Assignment ▸
Could you copy every line of the data that contains the word "Task"?
** Provided material follows **
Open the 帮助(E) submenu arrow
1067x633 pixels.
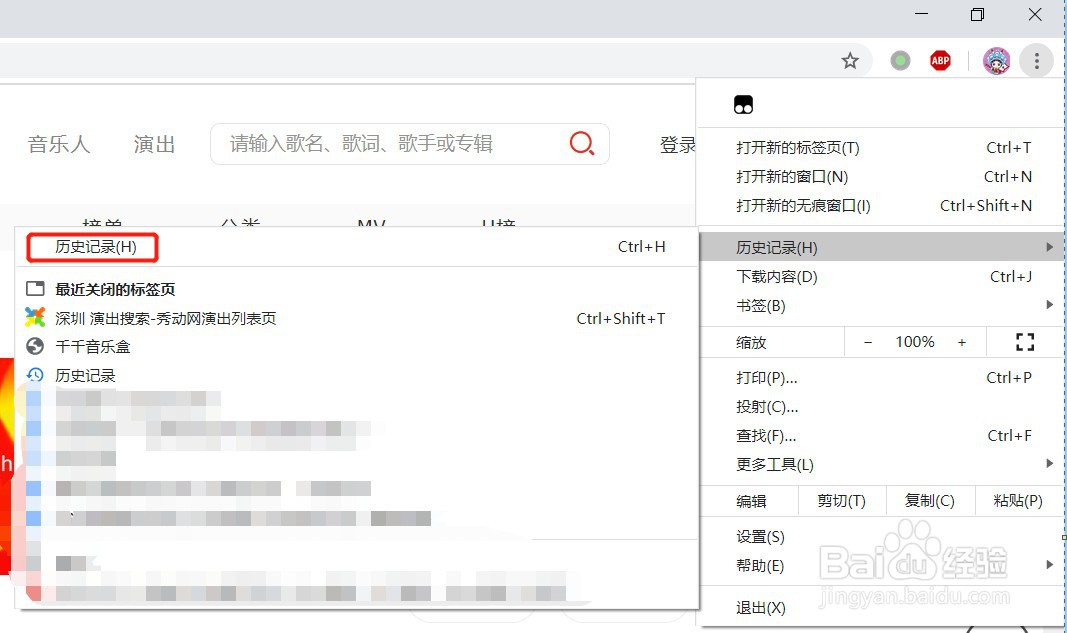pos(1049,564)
** End of Provided material **
** Provided material follows **
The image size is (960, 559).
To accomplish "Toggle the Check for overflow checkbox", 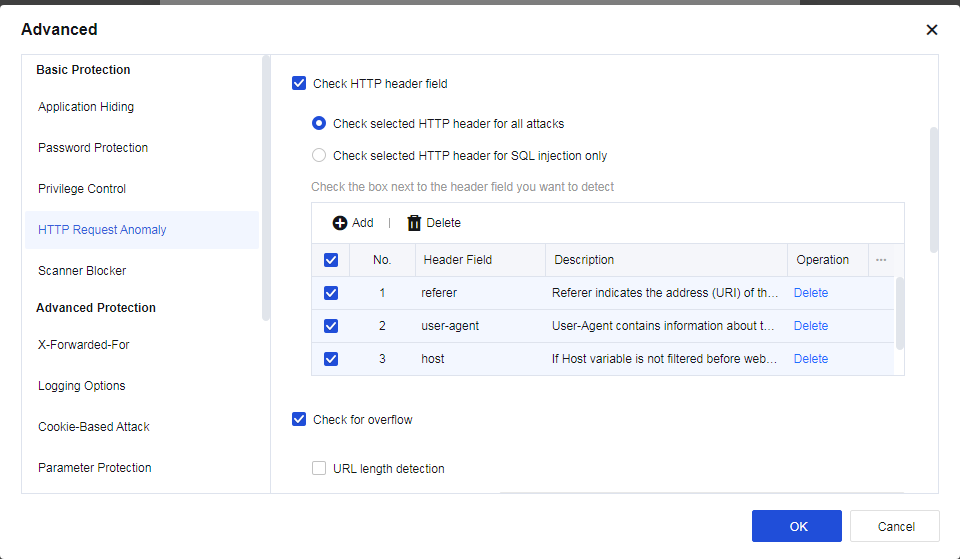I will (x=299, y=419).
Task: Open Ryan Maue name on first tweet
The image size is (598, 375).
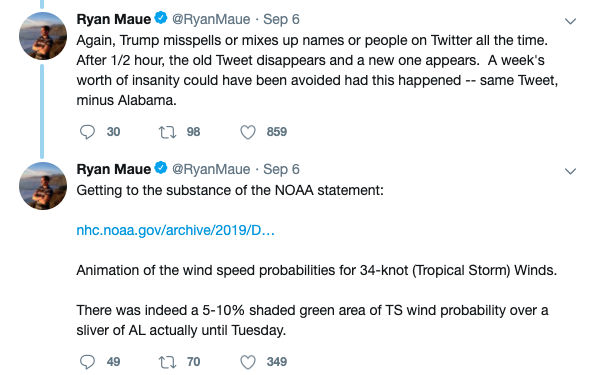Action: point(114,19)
** End of Provided material **
** Provided material follows **
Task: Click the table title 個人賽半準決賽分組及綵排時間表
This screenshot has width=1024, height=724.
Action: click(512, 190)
** End of Provided material **
Answer for this exercise ▸
Task: Open Ryan Maue name on first tweet
Task: Click the table title 個人賽半準決賽分組及綵排時間表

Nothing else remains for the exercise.